Dans le cas des biberons, le problème est que leur stérilisation et le chauffage du lait — en d’autres termes, de hautes températures propices à la libération de plastiques — sont indispensables pour détruire les bactéries. Par conséquent, les risques posés par les microplastiques sont à mettre en balance avec les risques d’exposition des nourrissons à des bactéries nocives.

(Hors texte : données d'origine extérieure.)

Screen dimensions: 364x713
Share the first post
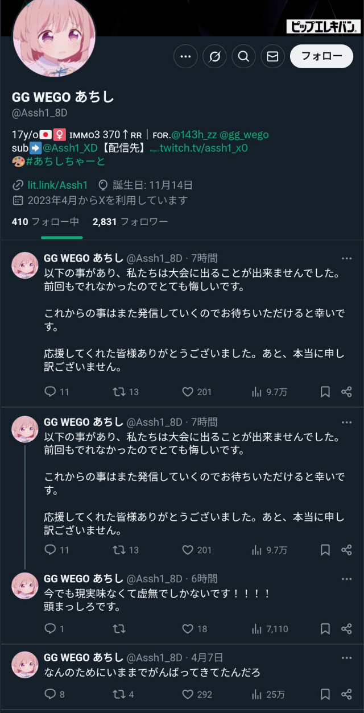[x=346, y=392]
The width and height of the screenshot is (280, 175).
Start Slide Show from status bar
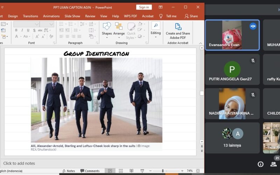(141, 171)
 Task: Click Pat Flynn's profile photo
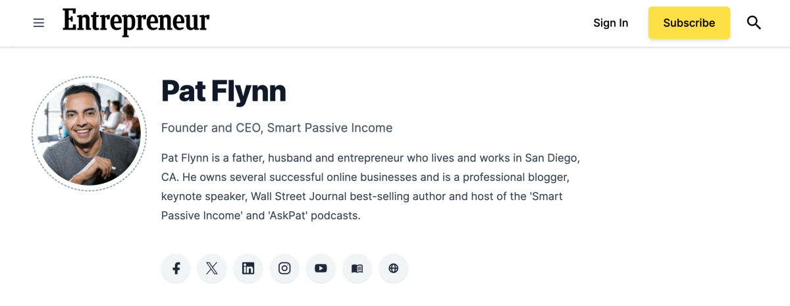point(89,134)
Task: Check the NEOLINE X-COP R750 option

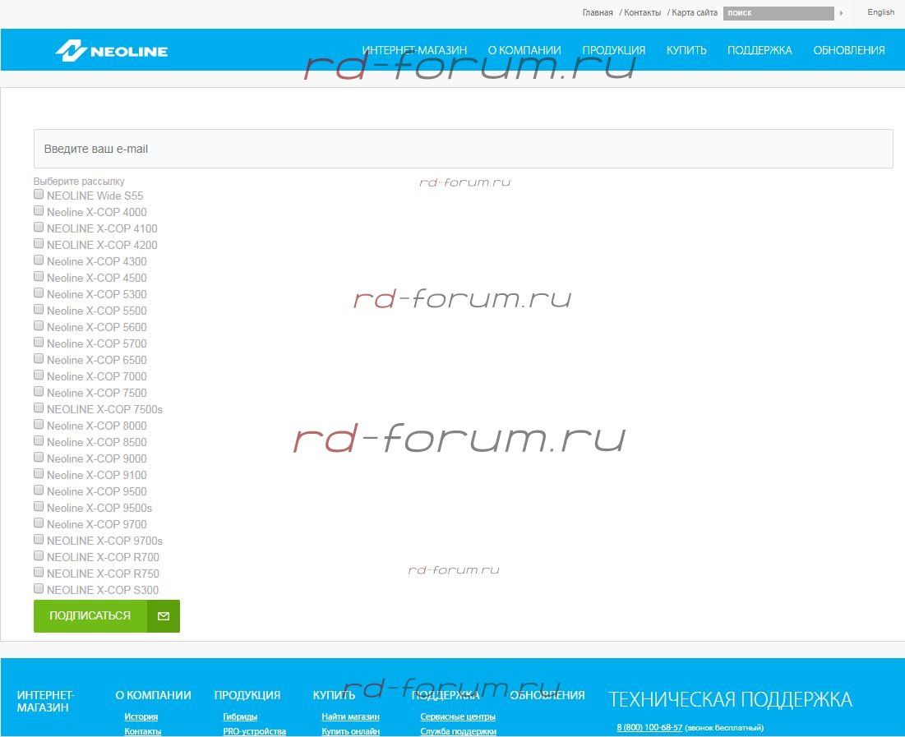Action: coord(39,573)
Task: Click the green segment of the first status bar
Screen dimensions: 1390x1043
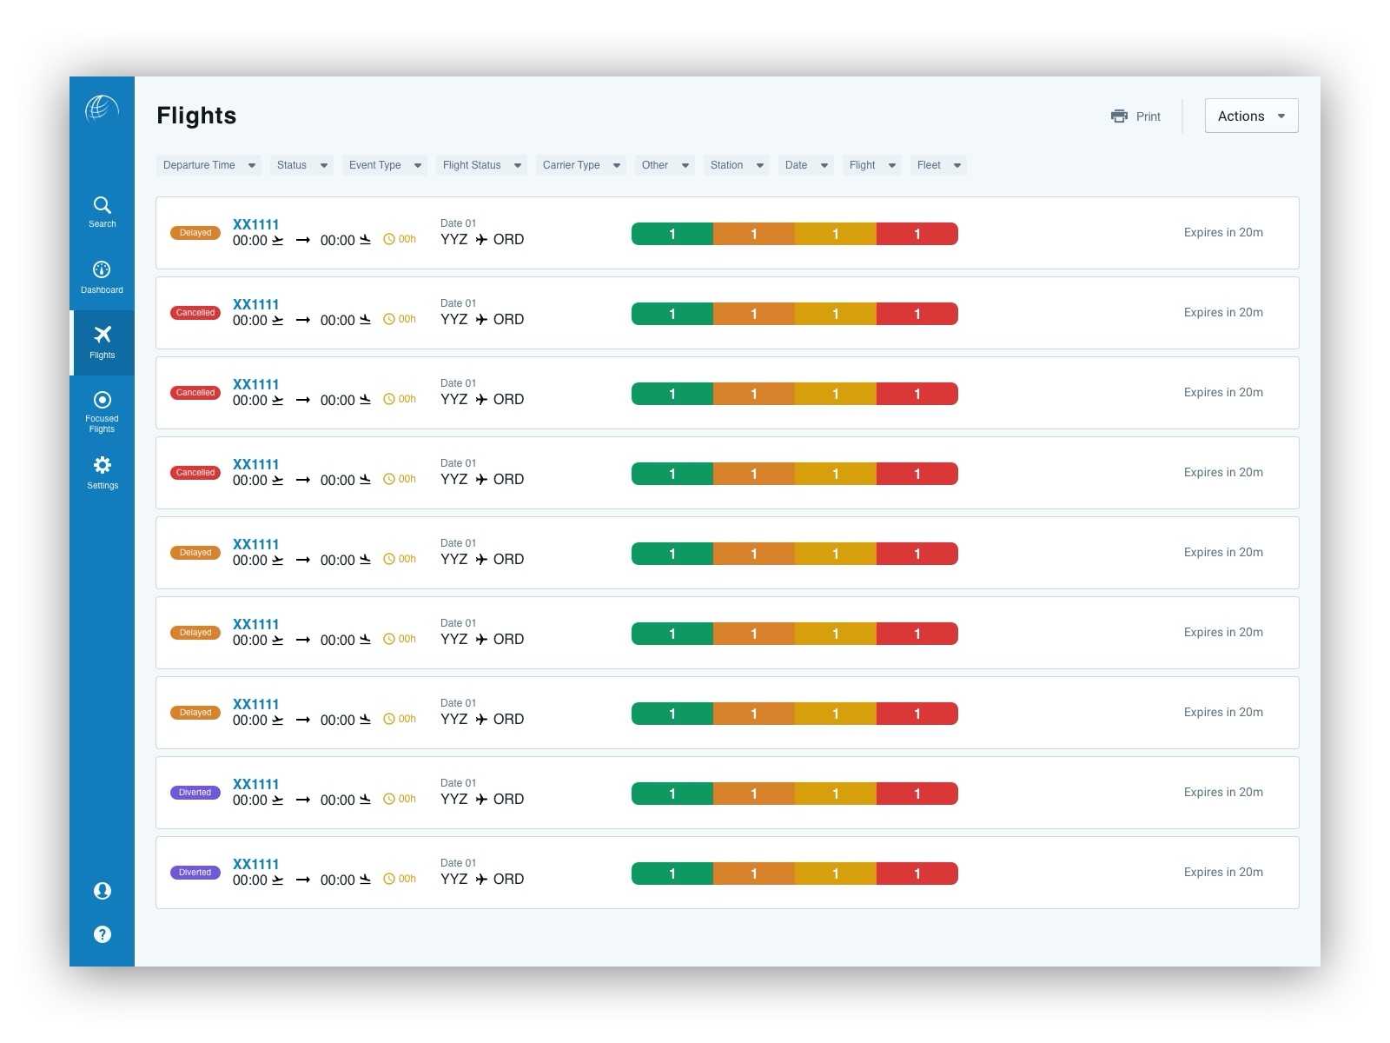Action: 671,233
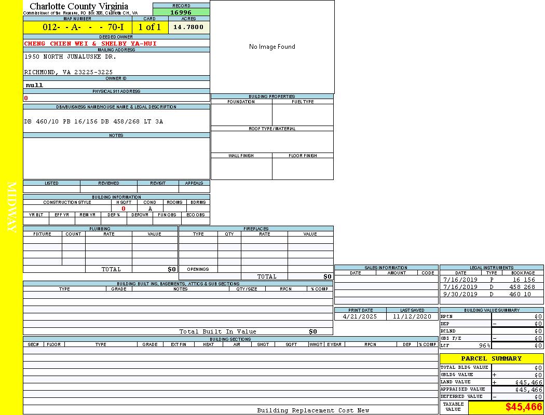Click the card '1 of 1' indicator
Screen dimensions: 545x415
pos(149,27)
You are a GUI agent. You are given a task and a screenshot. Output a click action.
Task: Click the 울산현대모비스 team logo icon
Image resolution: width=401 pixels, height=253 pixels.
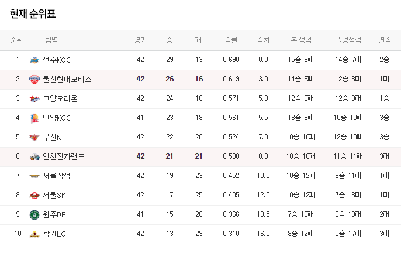34,80
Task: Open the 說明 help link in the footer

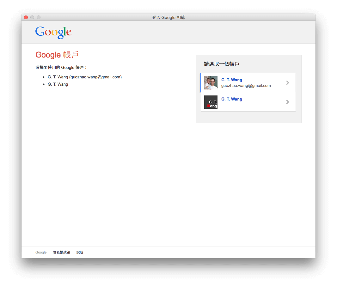Action: pos(79,252)
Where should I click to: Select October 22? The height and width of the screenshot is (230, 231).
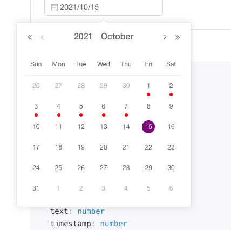(x=148, y=147)
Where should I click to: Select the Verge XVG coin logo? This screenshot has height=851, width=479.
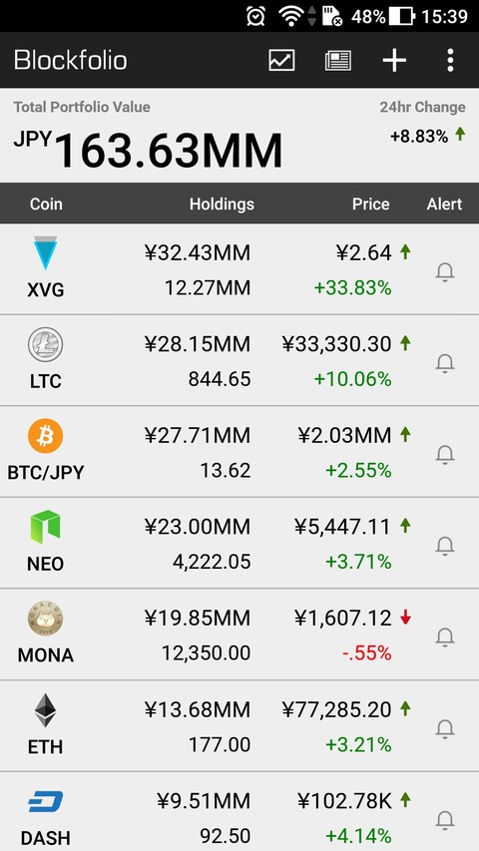point(45,253)
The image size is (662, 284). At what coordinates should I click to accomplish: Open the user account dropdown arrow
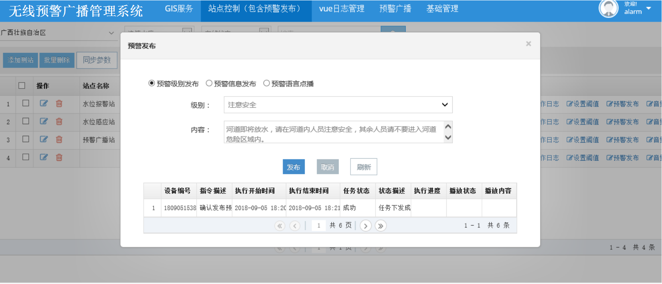[648, 8]
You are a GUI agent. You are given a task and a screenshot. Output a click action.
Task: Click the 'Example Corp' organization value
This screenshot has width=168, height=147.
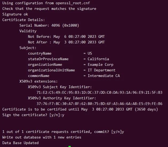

Il n’existe actuellement aucune norme pour l’apport quotidien maximal tolérable de particules de plastique. Des recherches supplémentaires sont nécessaires pour évaluer plus exactement l’exposition aux microplastiques et leurs conséquences potentielles sur la santé humaine. « D’après les informations limitées dont nous disposons, les microplastiques présents dans l’eau de boisson ne semblent pas présenter de risques pour la santé, du moins aux niveaux actuels. Mais nous devons approfondir la question » déclarait Maria Neira dans un communiqué.
En attendant, Boland rappelle qu’il est possible de réduire la quantité de microplastiques générée lors de la préparation des biberons par quelques gestes simples, notamment en minimisant l’exposition du biberon en plastique à la chaleur et aux secousses. Il suggère par exemple de préparer le mélange dans un autre contenant sans plastique, puis de le transférer dans le biberon stérilisé une fois refroidi.